1.3 Learning Objectives

In these notes we will

  • Ask interesting questions and develop a strategy to answer those questions using data. This might seem like the easy part, but can often be the hardest part.
  • Build comfort with coding and working hands-on with data. You will explore, visualize and analyze data with R, and learn best practices for writing code that is organized and commented, and executes fully reproducible analysis. You will also gain experience producing production-ready code able to be run in automated overnight processes, as well as other tools that are useful for many industry jobs and that prepare you for conducting your own research.
  • Get experience with interactive data exploration and visualization, including what questions you want to ask about the data, what aspects of the data you want to highlight in your visualizations, and how to implement your ideas in R. We’ll focus on best practices in planning visualizations, sketching them by hand, and creating them using ggplot, plotly, leaflet, gganimate, and other visualization packages. We’ll create static, interactive, and animated visualizations and we’ll develop interactive web apps using shiny.
  • Learn statistical modeling with regression, generlized linear models, mixed effects regression and other topics, like harmonic regression, regularization methods, maximum likelihood, splines, Monte Carlo simulation, resampling methods, model selection, variable selection, model diagnostics. We will focus on getting hands-on experience with determining what question we want to ask about the data, brainstorming the most appropriate approach(es) to answering the question, implementing those approaches in R, and assessing and interpreting the results of the analysis. We’ll build the theoretical understanding that is necessary to appropriately apply these techniques as well.

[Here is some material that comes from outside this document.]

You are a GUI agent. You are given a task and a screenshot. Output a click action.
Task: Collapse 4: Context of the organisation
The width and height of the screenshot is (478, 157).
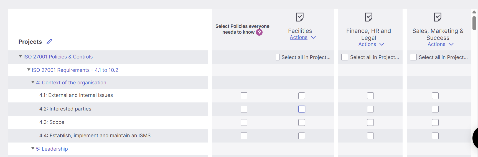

In short, you will gain experience in all aspects of the data analysis workflow,

  1. Defining the problem, question, or goal
  2. Choosing data, acquiring data, assessing the quality of that data
  3. Cleaning and wrangling data
  4. Exploring and visualizing data
  5. Analyzing data and building predictive models
  6. Interpreting, visualizing, and communicating the results
  7. Developing recommended courses-of-action

although we’ll focus more on #1, #4, #5, and #6 than on the others.